Having an American submarine get this close to the home islands would have a material and symbolic impact. This particular attack by a submarine called the USS Guardfish would have a far reaching effect. It was only a little more than a year since the Pearl Harbor attack and the American people were desperate to see victories in the newspapers.
Klakring to the rescue
B. Klakring, the only child of Colonel and Mrs. Leslie Klakring, was born in Annapolis, Maryland graduated from the United States Naval Academy with the Class of 1927. Lieutenant Commander Klakring commanded USS Guardfish (SS-217), from her commissioning in May 1942 through her fourth war patrol in March–April 1943.
USS Guardfish’s first war patrol was in the previously unpatrolled waters off northeast Honshū and southern Hokkaidō. Klakring worked out a tactic of getting inside of the sea lanes at night — just off the shore — to put his ship in position to attack the many ships moving along the coast. On 4 September, Klakring attacked a convoy off Kuji, sinking two ships; a third which had retreated into the harbor was then hit and sunk from a range of over 7,500 yards.
Without the benefit of sophisticated SONAR, Guardfish sighted, or torpedoed, 77 enemy vessels in about 35 days, during one of her war patrols.
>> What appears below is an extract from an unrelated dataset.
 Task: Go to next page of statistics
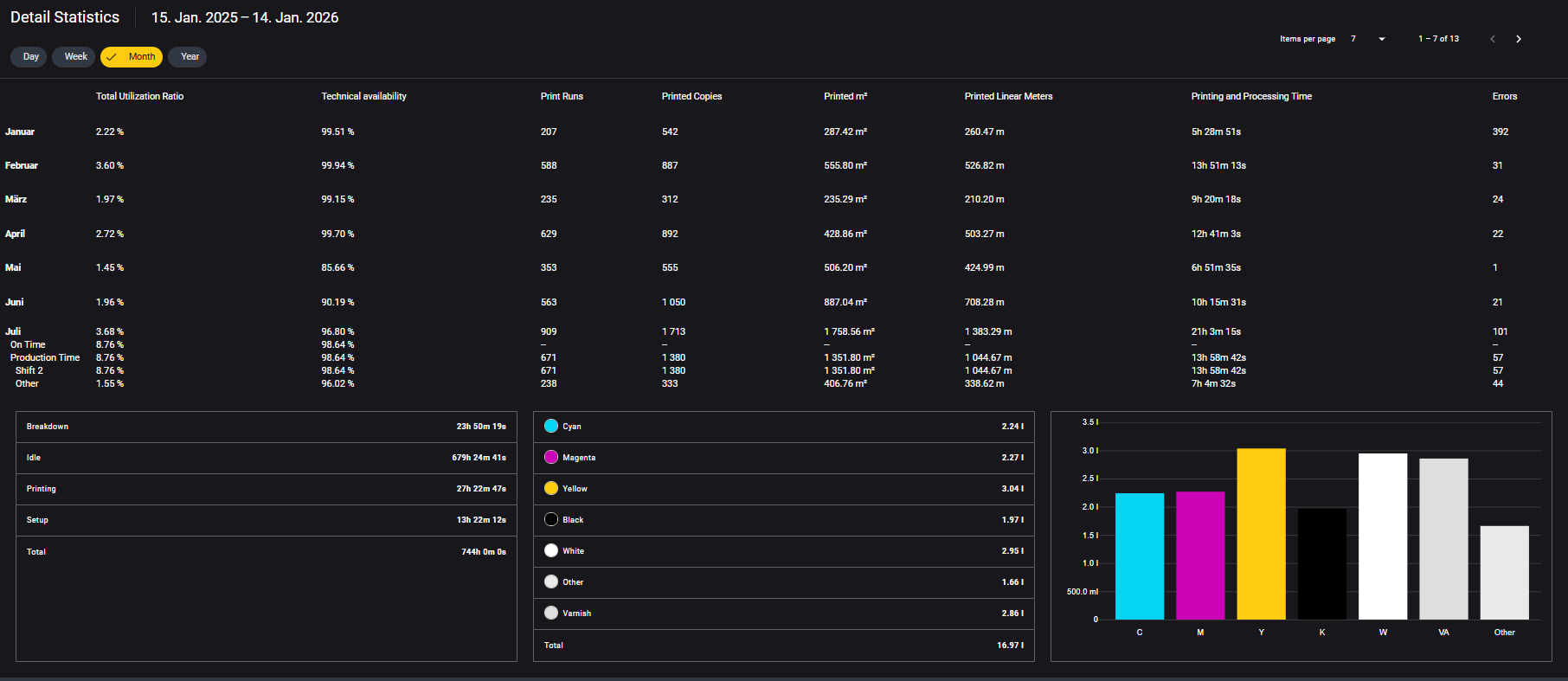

In all, Guardfish sank five major cargo ships with a total tonnage of almost 17,000 tons, and damaged others. It was one of the most successful patrols of the war, and on Guardfish’s return, Klakring was decorated with the Navy Cross. In a rare press conference called to publicize the accomplishments of the ordinarily “Silent Service”, he embellished his success, spinning a yarn about being close enough to a town to see a horse race being run, “but we were just a little too far away to be sure which horse won.
From the Time Magazine Article:
“Not since Doolittle led the raid on Tokyo has the U.S. had a glimpse inside Japan. On that occasion the enemy was seen running helter-skelter from a rain of bombs. Last week the U.S. Navy got a report of a peep through a periscope. The enemy was at a horse race.
It was a Sunday afternoon. Lieut. Commander Thomas Burton Klakring had run his submarine smack up to Japan’s shore. Klakring raised his periscope. There was a big seaside town, a race track and a race, which “the whole town” had turned out to see. Klakring & crew placed some bets, “but we were just a little too far away to be sure which horse won.” Anyhow, they were there to provide more exciting diversion for the people of Japan.
One day at dusk they maneuvered into the middle of a coastwise convoy of six cargo ships and three small naval vessels. Away went the sub’s torpedoes and down went two Jap merchantmen. Klakring let his crew take a look through the periscope at “this very pretty sight.” When the other Jap ships, panic-stricken, turned and raced for the shore, Klakring surfaced and gave chase. He dogged one ship into a cove and plumped a torpedo into her middle. It was a lucky hit at long range. But, said Klakring, a soft-spoken Marylander, “If I had missed her I would have hit a large power plant on the water’s edge, where there was a tremendous tank of illuminating gas. I didn’t have time to shoot at this, although it would have made a gaudy fire. Besides, I had another target.”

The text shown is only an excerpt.